Film à voir, à revoir, et cela tombe bien : francetv vous le propose tout à fait gratuitement, en vous rendant sur cette page. Mais c'est quoi, Une affaire de femmes ? Simple : l'histoire vraie de Marie-Louise Giraud, une des dernières femmes guillotinées en France, qui s'était donnée comme "occupation" monétisée... De faire avorter toutes celles qui venaient la voir clandestinement avec ce dessein.
A l'époque où cette mère de famille comme les autres agit, nous sommes en pleine France de Vichy, bien loin encore, même, de la société dépeinte par le dévastateur L'événement d'Audrey Diwan. Chabrol dépeint cette France sous l'occupation, faite de violences patriarcales et de délation, qui conduira notre protagoniste, interprétée par l'immense Huppert, à être exécutée le 31 Juillet 1943. Quand bien même, c'est quelque chose de bien plus pernicieux qui dans le film, scelle son destin tragique.
Non content de saisir l'intensité toute contenue de l'actrice de Violette Nozières et La cérémonie, le cinéaste capte une autre puissance, palpable, indéniable : celle de Marie Trintignant. C'est une partition qui compte beaucoup dans sa carrière...
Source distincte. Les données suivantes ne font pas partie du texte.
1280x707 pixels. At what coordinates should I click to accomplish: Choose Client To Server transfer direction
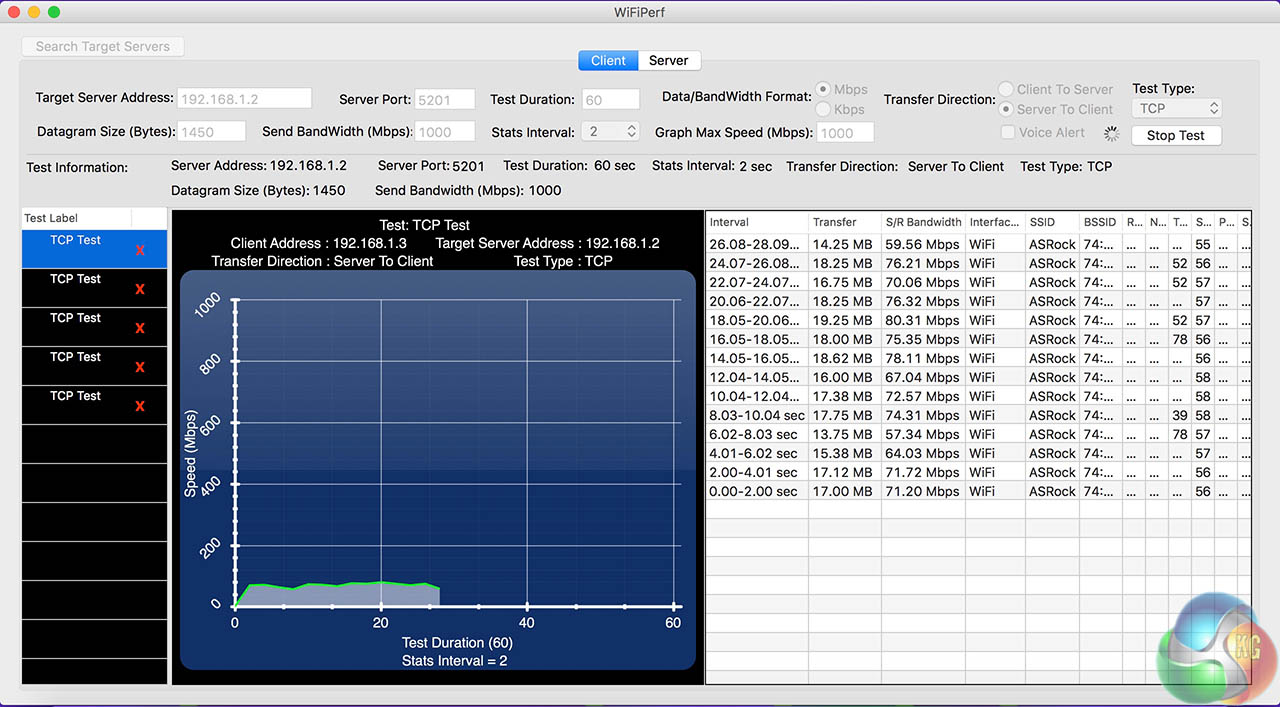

Avec Une affaire de femmes, Marie Trintignant fait ses premiers pas dans le cinéma de Claude Chabrol. Nous sommes en 1988. Marie Trintignant incarne Lucie (ou Lulu), prostituée qui trouve refuge auprès du personnage incarné par Isabelle Huppert. Et si on a déjà pu la voir chez Alain Corneau (Série noire), Pierre Granier-Deferre, ou dans les films de sa propre mère, Nadine, elle se révèle sous un autre jour aux yeux du grand public avec ce film qui alignera les nominations aux César.
Deux ans plus tard, elle enchaîne pas moins de trois productions en une année, dont une chronique conjugale de Michel Deville, qui en fait le coeur de son récit : le sensuel Nuit d'été en ville. Si les Français ont découvert Marie Trintignant très jeune à l'écran, c'est toute une carrière qui se déploie dès lors pour elle. S'ensuivront les films d'Arthur Joffé, Pierre Salvadori, Elie Chouraqui...
Il faut dire que ce rôle secondaire pour Marie Trintignant éclot dans une oeuvre de défense des droits fondamentaux des femmes qui sera célébrée à travers le monde. Une affaire de femmes ressort triomphant du Festival de la Mostra de Venise 1988 (Isabelle Huppert y est couronnée) mais aussi de bien des festivals états-uniens, des Los Angeles Film Critics Association Awards aux New York Film Critics Circle Awards... Marie Trintignant retrouvera le jovial metteur en scène 4 ans plus tard avec un film qui cette fois-ci lui dédie un espace n'existant que pour elle : Betty, en 1992.
Revoir ce film très important, restauré en 4K par le laboratoire Éclair Classics avec l’aide du CNC, c'est aussi se souvenir de son accueil pour le moins... Dramatique. Une séance parisienne du 8 octobre 1988 s'était vue tragiquement écourtée par l'attaque de catholiques intégristes. Ces derniers étaient venus jeter une bombe lacrymogène lors de la projection du film, à Montparnasse. Bilan : un mort.